Exercise instructions: Please switch "hamburger menu" to "navigation menu" in the lines from the start through the line holding "Click the Q icon", inclusive, and give those lines again with nothing else changed.

Data rows:
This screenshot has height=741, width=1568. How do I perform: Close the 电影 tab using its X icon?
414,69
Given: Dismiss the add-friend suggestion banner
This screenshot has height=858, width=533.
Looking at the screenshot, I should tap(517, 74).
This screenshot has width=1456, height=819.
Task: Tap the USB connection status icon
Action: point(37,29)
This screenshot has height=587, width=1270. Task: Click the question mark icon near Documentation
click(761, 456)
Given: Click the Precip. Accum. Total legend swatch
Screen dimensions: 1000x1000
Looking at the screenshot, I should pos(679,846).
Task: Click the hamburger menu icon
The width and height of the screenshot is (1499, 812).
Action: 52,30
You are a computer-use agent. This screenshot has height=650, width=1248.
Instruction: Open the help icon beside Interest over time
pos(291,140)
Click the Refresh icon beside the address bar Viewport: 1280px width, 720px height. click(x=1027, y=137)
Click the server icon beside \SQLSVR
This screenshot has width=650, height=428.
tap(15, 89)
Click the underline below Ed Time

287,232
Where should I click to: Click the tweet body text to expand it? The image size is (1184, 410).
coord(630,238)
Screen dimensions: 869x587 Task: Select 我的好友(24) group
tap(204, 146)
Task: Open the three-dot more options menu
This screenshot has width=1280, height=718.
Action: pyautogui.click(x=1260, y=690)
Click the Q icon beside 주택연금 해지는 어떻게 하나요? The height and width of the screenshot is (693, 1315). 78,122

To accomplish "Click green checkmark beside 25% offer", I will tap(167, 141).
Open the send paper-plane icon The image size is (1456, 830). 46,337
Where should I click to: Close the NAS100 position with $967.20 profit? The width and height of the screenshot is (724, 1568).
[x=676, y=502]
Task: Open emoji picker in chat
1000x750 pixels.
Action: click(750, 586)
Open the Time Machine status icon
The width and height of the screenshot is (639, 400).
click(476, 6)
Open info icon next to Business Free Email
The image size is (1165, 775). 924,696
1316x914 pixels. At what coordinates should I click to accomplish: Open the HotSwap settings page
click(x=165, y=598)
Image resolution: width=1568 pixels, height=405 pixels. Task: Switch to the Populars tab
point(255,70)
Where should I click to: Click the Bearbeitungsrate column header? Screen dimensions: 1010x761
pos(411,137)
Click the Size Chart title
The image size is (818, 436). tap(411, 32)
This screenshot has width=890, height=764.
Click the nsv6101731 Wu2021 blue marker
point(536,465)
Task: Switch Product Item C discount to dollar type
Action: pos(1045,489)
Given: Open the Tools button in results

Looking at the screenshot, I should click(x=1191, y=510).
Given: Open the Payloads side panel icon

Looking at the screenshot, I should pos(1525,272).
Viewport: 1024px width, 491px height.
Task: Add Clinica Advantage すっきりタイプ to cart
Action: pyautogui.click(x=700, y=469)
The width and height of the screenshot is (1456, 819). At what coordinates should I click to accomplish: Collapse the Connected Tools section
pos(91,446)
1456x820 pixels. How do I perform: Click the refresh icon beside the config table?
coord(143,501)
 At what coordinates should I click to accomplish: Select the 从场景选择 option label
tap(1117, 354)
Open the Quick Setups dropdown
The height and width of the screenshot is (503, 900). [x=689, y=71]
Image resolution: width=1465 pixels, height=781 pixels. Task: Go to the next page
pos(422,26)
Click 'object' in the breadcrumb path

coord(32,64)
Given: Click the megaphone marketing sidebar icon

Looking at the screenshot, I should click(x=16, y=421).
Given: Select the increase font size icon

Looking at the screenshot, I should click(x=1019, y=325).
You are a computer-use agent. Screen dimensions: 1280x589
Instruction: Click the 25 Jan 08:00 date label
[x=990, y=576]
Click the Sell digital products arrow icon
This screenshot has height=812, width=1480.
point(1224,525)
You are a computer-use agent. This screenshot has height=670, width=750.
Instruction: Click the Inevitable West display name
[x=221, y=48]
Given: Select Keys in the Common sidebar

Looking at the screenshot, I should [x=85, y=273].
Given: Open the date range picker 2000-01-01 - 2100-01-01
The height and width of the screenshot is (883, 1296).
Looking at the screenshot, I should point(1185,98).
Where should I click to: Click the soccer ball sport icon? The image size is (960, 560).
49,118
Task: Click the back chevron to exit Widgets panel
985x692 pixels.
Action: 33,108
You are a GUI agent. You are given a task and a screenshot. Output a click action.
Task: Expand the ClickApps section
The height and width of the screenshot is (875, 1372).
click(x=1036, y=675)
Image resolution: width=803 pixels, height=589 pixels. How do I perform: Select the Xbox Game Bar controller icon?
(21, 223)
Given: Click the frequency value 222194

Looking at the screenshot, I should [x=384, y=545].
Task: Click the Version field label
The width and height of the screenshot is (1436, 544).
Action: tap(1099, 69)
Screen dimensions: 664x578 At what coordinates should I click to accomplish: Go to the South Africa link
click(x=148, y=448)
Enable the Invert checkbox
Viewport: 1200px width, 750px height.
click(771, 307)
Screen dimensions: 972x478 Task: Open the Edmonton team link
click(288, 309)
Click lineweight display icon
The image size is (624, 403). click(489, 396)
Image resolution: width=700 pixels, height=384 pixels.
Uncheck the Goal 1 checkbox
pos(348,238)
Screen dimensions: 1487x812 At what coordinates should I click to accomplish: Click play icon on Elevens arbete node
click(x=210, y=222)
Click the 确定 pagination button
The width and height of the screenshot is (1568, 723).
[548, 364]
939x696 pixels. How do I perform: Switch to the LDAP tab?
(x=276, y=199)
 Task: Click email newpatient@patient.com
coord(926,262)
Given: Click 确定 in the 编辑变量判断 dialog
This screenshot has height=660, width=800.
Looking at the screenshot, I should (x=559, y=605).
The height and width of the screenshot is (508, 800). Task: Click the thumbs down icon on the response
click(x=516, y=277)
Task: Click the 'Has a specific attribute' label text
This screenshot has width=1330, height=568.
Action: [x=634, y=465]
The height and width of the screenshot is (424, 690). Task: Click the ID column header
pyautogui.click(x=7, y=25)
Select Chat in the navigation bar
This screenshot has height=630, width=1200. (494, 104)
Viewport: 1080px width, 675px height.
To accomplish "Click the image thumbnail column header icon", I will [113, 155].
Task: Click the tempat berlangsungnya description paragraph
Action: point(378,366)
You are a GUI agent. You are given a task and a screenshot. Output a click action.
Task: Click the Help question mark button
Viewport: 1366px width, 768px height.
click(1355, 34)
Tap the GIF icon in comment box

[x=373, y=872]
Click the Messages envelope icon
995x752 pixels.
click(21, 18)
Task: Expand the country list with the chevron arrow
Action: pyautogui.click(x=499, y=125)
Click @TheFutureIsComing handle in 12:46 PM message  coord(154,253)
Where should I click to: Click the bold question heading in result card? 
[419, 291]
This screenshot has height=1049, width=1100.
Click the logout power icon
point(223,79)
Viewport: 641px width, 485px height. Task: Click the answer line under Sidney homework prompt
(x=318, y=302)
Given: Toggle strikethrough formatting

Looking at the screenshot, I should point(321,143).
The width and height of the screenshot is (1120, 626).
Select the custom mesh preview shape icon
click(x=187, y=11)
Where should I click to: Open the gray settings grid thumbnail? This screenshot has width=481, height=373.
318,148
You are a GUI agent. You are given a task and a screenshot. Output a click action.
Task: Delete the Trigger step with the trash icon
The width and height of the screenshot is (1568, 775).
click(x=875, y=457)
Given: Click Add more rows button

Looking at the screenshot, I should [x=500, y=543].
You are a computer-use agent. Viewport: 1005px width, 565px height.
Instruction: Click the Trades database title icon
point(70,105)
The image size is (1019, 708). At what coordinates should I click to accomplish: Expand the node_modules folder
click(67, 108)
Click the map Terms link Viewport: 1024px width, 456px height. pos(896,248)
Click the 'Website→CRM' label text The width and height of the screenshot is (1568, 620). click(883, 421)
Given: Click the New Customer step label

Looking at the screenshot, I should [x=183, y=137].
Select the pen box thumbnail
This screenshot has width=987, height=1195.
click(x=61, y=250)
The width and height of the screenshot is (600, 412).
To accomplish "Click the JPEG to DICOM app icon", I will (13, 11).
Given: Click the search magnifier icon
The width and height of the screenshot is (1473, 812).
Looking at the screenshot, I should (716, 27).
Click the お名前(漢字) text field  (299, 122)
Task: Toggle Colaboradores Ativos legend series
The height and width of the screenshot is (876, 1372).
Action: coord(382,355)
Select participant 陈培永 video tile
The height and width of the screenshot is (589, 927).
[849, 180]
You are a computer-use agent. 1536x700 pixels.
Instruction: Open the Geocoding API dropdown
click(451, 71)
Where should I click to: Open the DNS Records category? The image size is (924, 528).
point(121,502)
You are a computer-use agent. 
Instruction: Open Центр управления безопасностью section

Exercise output:
This screenshot has height=741, width=1568. How do I perform: Close the 电影 tab using its X icon?
414,69
Given: Dismiss the add-friend suggestion banner
This screenshot has height=858, width=533.
Looking at the screenshot, I should tap(517, 74).
This screenshot has width=1456, height=819.
Task: Tap the USB connection status icon
Action: point(37,29)
This screenshot has height=587, width=1270. Task: Click the question mark icon near Documentation
click(761, 456)
Given: Click the Precip. Accum. Total legend swatch
Screen dimensions: 1000x1000
Looking at the screenshot, I should pos(679,846).
Task: Click the navigation menu icon
The width and height of the screenshot is (1499, 812).
Action: 52,30
You are a computer-use agent. This screenshot has height=650, width=1248.
Instruction: Open the help icon beside Interest over time
pos(291,140)
Click the Refresh icon beside the address bar Viewport: 1280px width, 720px height. click(x=1027, y=137)
Click the server icon beside \SQLSVR
This screenshot has width=650, height=428.
tap(15, 89)
Click the underline below Ed Time

287,232
Where should I click to: Click the tweet body text to expand it? The image size is (1184, 410).
coord(630,238)
Screen dimensions: 869x587 Task: Select 我的好友(24) group
tap(204, 146)
Task: Open the three-dot more options menu
This screenshot has width=1280, height=718.
Action: pyautogui.click(x=1260, y=690)
Click the Q icon beside 주택연금 해지는 어떻게 하나요? The height and width of the screenshot is (693, 1315). 78,122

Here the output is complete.